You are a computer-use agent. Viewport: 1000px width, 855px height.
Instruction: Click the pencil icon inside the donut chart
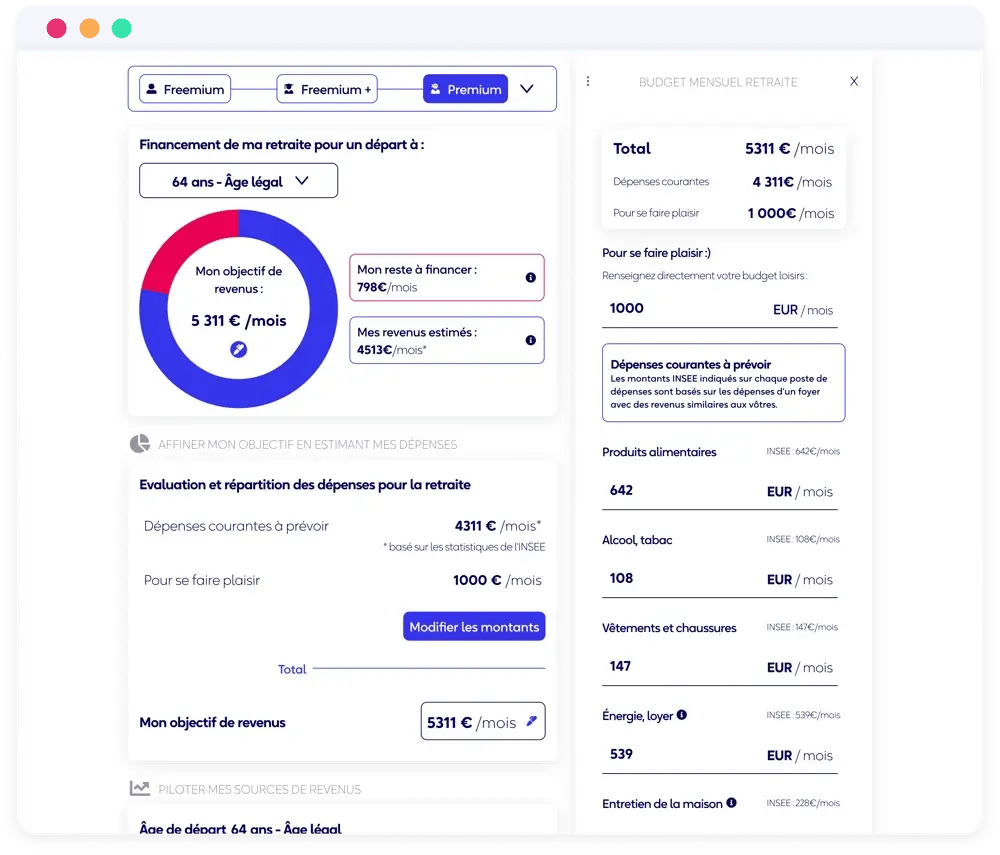pos(238,349)
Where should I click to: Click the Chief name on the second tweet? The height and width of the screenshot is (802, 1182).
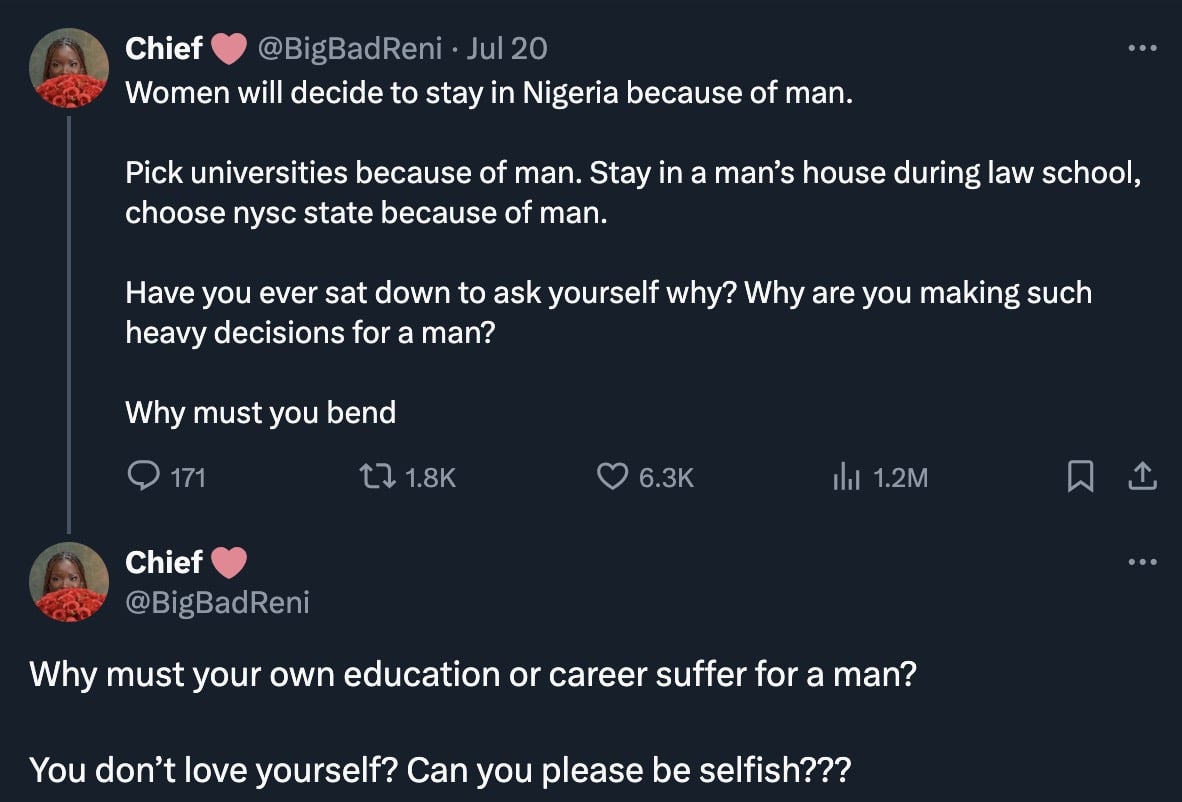(164, 562)
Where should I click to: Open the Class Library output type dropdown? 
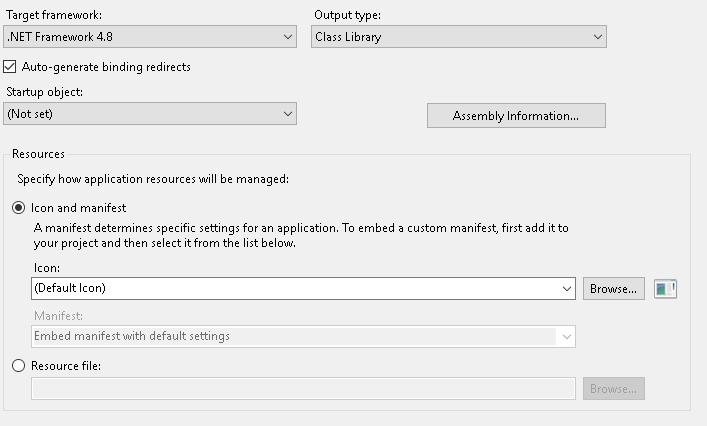tap(459, 37)

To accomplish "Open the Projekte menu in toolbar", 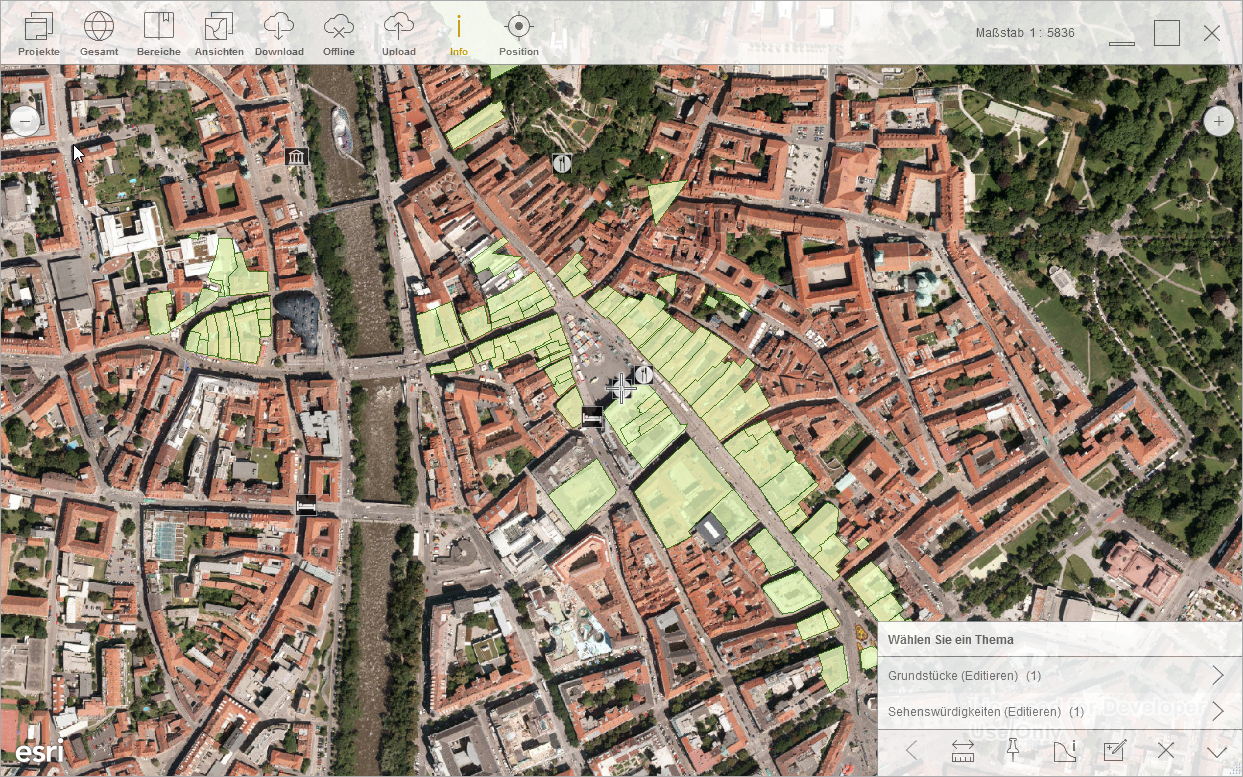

+ + + + +

### INSTRUCTIONS TO FOLLOW
Copy out all the entries above word for word, leaving out the pictures.

### SOLVED EXERCISE
You are a computer-use agent. Viewport: 1000px width, 855px height.
Instruction: Click the pencil icon inside the donut chart
pos(238,349)
Where should I click to: Click the Chief name on the second tweet? The height and width of the screenshot is (802, 1182).
(164, 562)
Where should I click to: Open the Class Library output type dropdown? 
tap(459, 37)

To accomplish "Open the Projekte menu in toolbar", 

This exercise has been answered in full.